SUPPLIED MATERIAL Start Marker
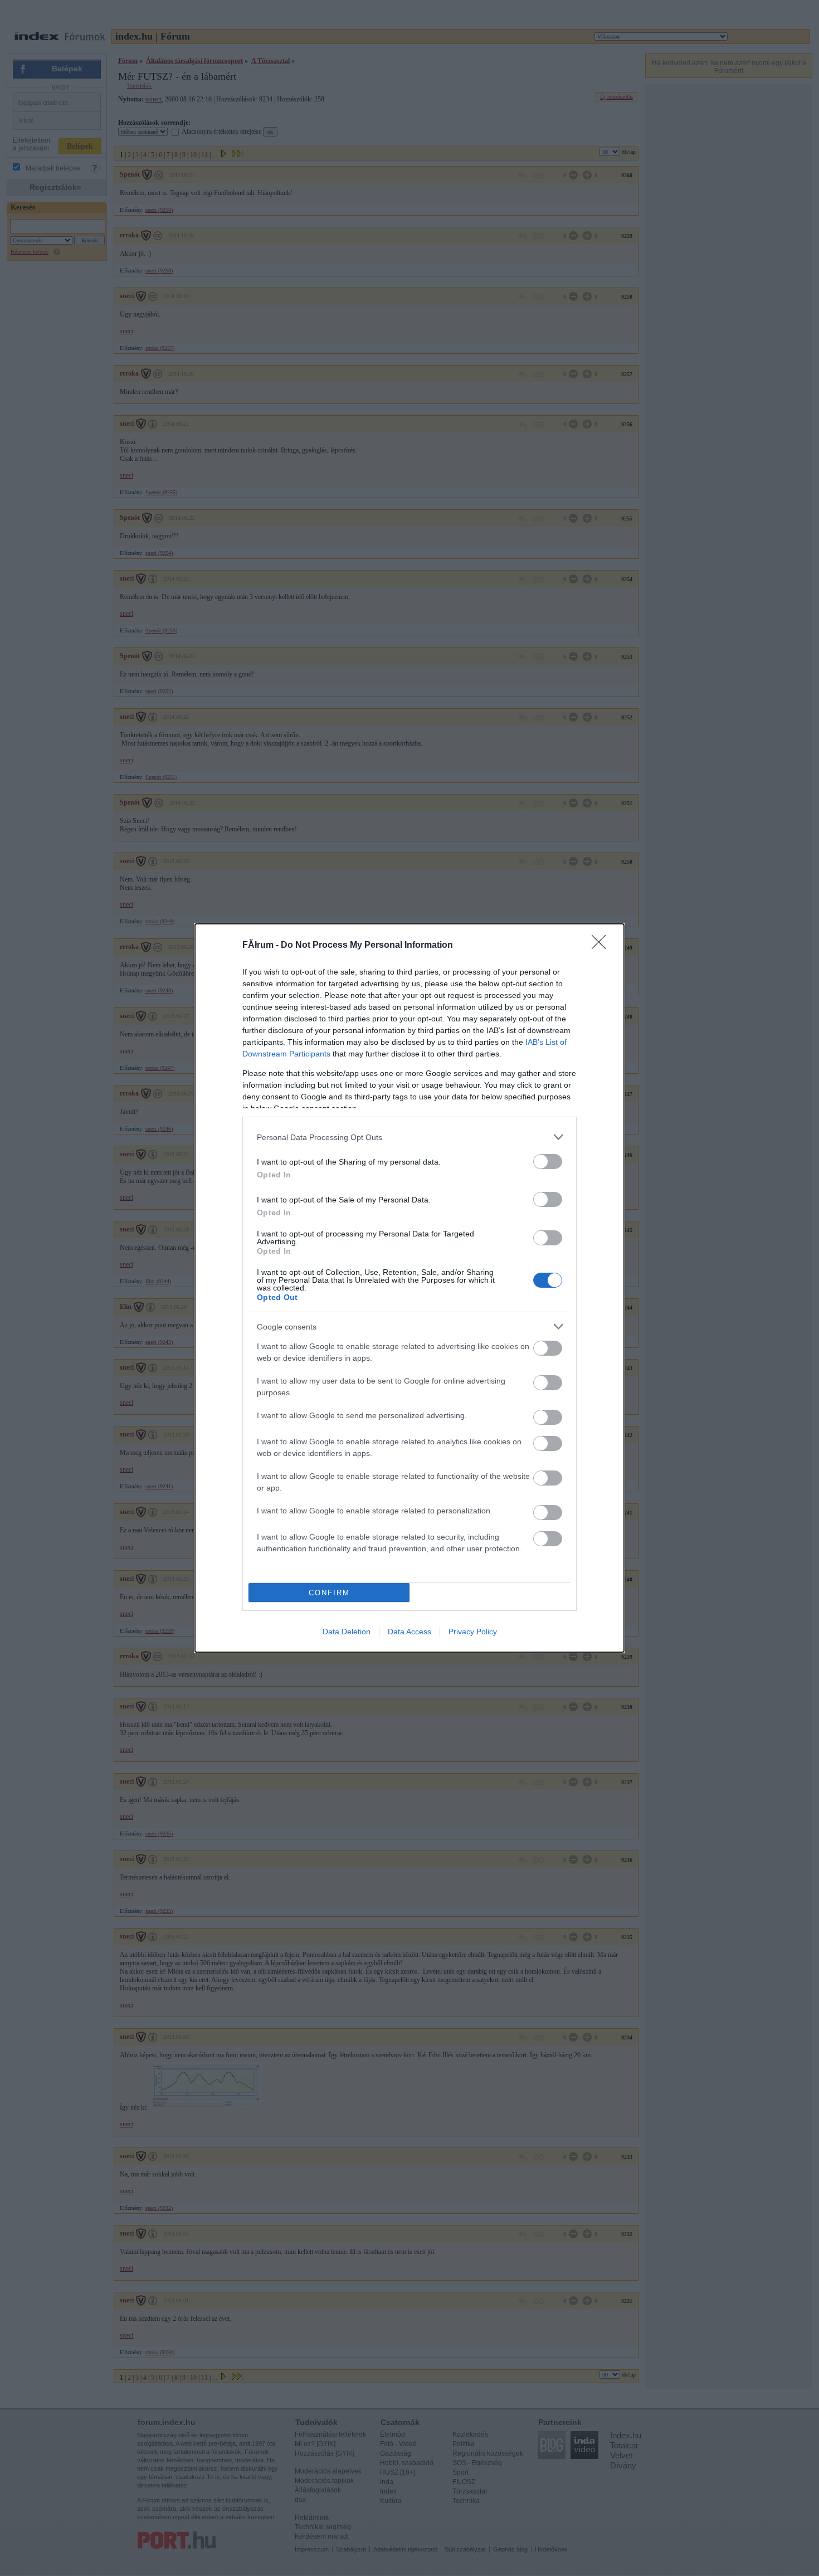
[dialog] (409, 1288)
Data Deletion (346, 1631)
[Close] (602, 945)
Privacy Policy (472, 1631)
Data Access (409, 1631)
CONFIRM (329, 1593)
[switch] (547, 1161)
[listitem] (409, 1137)
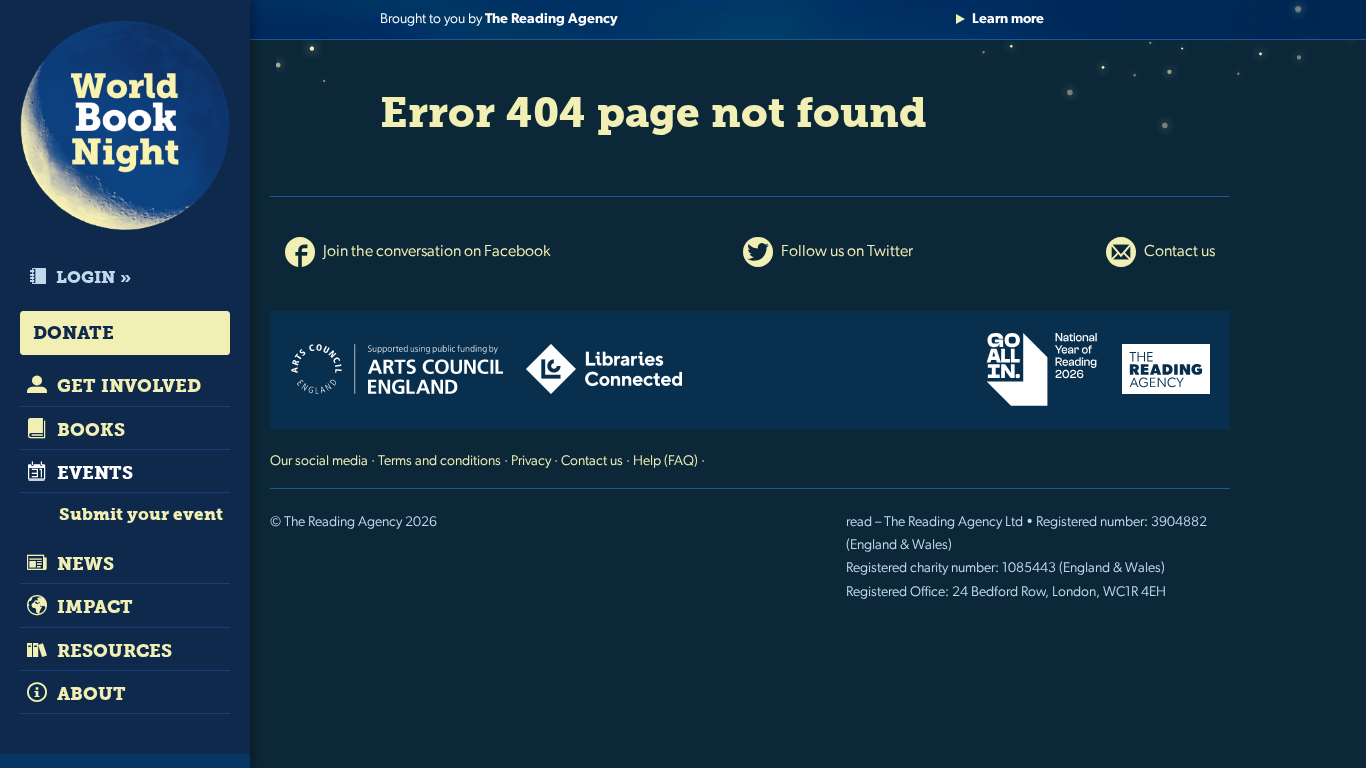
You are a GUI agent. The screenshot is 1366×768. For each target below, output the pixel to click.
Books (88, 430)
SUPPLIED MATERIAL End Marker
» TASK GOAL: Write out every entry above exactly, minus the pictures.

» RESPONSE FOR THIS EXERCISE:
[dialog] (409, 1288)
Data Deletion (346, 1631)
[Close] (602, 945)
Privacy Policy (472, 1631)
Data Access (409, 1631)
CONFIRM (329, 1593)
[switch] (547, 1161)
[listitem] (409, 1137)
You are a GUI agent. The screenshot is 1366×768. For each target below, output the pixel to click.
Books (88, 430)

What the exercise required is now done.